Xitsonga music legend Khatisa Chavalala died in 2009 at the age of 79 but she is still living through her music.
The legend who was the sole composer, dancer and lead singer for her band Khatisa Chavalala and The Queens, was the first Shangaan / Xitsonga female artist and she died at the pinnacle of her music success.
No one has emerged to replace her in her music genre.
She has received many certificates, trophies and awards in her illustrious career.
This is despite the fact that she was illiterate and never saw the inside of a class room.
Amongst the host of awards she received is the Living Legend Award from the Limpopo Department of Sports, Arts and Culture and the Mapungubwe Award.
Following her death another legendary musician, General Daniel Shirinda, who has also since died, bemoaned the fact that she died without having had a national honour despite her enormous contribution to the arts and to gender activism.
Shirinda said it would not be possible to replace her.
Chavalala, of Greenfarm Village in the Collins Chabane Local municipality in the Vhembe District in Limpopo dominated the music scene over four decades.
She was the first female artist North of Polokwane to record with a big company like Gallo Records.
She later recorded with Wea Records which later became Tusk Music.
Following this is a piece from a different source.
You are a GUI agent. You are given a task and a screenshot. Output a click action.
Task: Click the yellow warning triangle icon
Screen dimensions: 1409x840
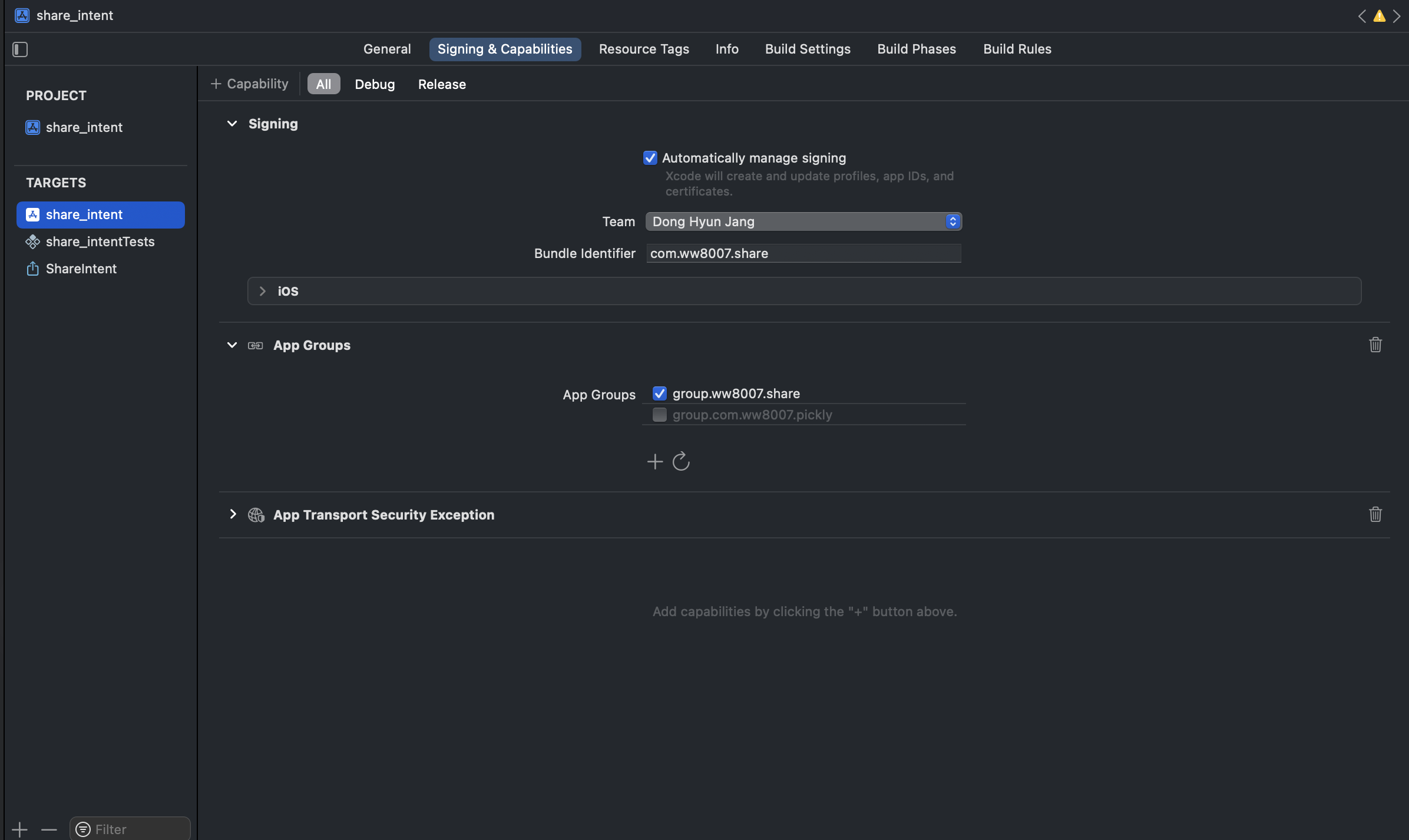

In the seventies when Xitsonga music groups used to hold music festivals at venues like Jabulani Amphitheatre in Soweto, Khatisa Chavalala was the only woman who led her group and stood herself against male groups.
She composed one of her hits Nqambi ya wansati yi nga deleriwi (I must not be looked down upon because I am a woman artist).
In most of her songs she urged women to stand up and not have inferiority complex because of their gender.
Khatisa Chavalala’s band was known throughout the country and she performed in areas such as Saulsville, Soweto, Soshanguve, Mpumalanga and Limpopo.
Munghana Lonene FM radio station has also honoured her several times with certificates and trophies and has also given her The Living Legend Award.
This is on top of several trophies and certificates that she received in her career
He CD released posthumously is still selling in Limpopo and is also receiving regular air play on several radio stations, particularly Munghana Lonene FM and community radio stations such as Hlanganani FM, Phalaborwa FM, Mala FM 101, Giyani Community Radio (GCR) and Vhembe FM.
It is remarkable that over nine years after her death she is still dominating her type of music and a successor is not seen coming. This is the legend that deserves the highest honour such as the Ikhamanga Award in Silver.
A true traditional artist, Chavalala played xingomana (traditional drum) and mhalamhala (blowhorn) and her music has no western influences.
This is the reason it must be preserved for future generations.
A philanthropist of note, she educated many children from poor backgrounds and also looked after many poor people.
She is survived by her only daughter Elizabeth and Hlamalani her only granddaughter who is a mother of two and a school teacher.
The family is still promoting her music and that is why a Foundation has been formed to continue her rich legacy.